3. Removing Muscle Artefacts

As stated above, analysis of our pilot data requires artefact removal. Muscles, just like neurons, use electrochemical signals to operate. Unfortunately for us, this tend to be much stronger than that of neurons. This means that without artefact repair our data will be overwhelmed by muscle artefacts, which isn’t what we want to analyse.

Luckily, artefacts can be removed with an algorithm called independent component analysis (ICA). This comes free with the package MNE-python (see this post for details). Below, we will look at some basics of ICA component removal. The codes used can be found here.

3.1. Evoked Field without Repair

Let’s look at the evoked field without the ICA repair.

The neural signal should not reach thousands of femto Tesla. This is clearly dominated by noise from the muscle.

3.2. ICA components

Let us now look at ICA components. As the name suggests, ICA components decompose the data into components that vary independently of each other. Some of these components will correspond to artefacts.

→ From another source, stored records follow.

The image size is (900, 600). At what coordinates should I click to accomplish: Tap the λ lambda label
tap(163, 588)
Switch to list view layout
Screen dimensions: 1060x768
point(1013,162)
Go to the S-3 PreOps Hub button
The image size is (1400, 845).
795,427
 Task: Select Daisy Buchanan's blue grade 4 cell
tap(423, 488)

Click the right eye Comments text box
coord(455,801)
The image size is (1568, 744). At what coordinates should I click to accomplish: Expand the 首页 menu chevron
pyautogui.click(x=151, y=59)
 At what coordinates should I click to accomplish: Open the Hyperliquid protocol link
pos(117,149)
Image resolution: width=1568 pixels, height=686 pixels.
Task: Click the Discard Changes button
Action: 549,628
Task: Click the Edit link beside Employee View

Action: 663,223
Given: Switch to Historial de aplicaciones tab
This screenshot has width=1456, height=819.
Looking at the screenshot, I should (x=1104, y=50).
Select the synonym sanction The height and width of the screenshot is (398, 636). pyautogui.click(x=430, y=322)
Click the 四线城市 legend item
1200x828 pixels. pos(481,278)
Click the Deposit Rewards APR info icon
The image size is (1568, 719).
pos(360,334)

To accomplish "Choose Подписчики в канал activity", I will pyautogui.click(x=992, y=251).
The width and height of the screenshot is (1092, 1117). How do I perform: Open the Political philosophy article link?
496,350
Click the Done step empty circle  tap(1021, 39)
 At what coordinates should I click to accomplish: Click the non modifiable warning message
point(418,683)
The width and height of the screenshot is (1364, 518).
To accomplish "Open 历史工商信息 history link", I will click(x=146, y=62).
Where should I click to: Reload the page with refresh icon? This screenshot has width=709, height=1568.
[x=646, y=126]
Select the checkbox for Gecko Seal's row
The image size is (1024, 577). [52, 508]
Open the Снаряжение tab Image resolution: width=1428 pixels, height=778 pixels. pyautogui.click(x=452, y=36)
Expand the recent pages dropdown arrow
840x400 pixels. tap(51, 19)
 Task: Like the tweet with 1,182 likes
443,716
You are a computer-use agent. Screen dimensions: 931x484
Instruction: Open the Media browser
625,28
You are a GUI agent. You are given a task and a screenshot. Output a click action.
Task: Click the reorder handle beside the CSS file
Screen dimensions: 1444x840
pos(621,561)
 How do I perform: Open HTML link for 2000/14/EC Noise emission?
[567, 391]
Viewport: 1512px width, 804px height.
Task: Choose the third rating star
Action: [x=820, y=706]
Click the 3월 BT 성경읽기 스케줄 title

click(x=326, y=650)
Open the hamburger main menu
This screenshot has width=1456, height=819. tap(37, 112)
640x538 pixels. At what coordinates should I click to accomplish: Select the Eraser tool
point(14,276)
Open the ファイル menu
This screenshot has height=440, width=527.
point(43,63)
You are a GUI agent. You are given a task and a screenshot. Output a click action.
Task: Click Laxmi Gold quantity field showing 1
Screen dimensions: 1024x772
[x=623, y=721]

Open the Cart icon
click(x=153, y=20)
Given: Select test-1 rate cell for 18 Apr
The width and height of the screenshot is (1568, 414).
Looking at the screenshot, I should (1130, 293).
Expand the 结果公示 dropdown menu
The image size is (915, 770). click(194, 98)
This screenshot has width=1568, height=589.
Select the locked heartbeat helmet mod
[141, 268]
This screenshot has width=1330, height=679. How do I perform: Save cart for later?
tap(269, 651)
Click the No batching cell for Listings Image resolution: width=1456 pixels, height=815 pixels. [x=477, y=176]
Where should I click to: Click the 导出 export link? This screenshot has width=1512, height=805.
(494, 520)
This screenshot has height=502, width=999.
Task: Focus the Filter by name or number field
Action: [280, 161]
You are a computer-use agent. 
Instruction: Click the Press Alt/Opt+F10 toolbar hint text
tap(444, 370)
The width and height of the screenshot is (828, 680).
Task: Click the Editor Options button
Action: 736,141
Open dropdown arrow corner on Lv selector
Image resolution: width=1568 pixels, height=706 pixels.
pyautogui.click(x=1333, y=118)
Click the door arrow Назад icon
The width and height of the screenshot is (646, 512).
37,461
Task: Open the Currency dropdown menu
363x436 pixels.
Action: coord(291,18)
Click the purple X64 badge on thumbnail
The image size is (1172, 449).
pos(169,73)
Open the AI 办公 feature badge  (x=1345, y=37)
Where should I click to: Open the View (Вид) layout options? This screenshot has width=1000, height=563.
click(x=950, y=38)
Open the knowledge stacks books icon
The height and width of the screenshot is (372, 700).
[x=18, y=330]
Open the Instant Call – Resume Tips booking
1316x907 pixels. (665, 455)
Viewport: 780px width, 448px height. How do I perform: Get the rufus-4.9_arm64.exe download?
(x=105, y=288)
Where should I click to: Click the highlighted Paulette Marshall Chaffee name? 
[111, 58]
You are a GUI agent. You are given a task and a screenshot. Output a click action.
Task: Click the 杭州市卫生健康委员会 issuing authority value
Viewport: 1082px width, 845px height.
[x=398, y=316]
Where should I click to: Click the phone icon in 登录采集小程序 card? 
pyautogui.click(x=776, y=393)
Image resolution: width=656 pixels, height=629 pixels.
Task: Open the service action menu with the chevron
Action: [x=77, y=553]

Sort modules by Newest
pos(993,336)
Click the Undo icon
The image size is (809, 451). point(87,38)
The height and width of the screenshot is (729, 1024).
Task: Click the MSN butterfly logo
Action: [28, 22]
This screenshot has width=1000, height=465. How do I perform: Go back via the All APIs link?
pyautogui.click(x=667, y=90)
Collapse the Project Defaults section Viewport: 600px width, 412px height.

3.2.1. Automatic detection of ocular and cardiac artefacts

For ocular and cardiac artefacts there are MNE-python builtin functions for detecting them. I have also manually corrected them (see jupyter notebook for more detail).

Component No. 4 is distributed globally which is typical for cardiac artefact. Component No. 8 is a little strange. I’m not sure why it is frontally distributed.

The ocular components are, as expected, frontal.

3.2.2. Manual Detection of Muscular Artefacts

While EEG channels placed on the mouth can help detecting the artefacts, we still need to manually inspect in order to remove enough noise.

Manual inspection showed that there are in total 4 components which contribute significantly to noise, components No. 0, 1, 2, 3, 27.

These are all frontal, as expected.

Now, let’s see how much noise have been removed.

Hurray! Now the signal strength is below 400 fT. This is more reasonable compared to the original data.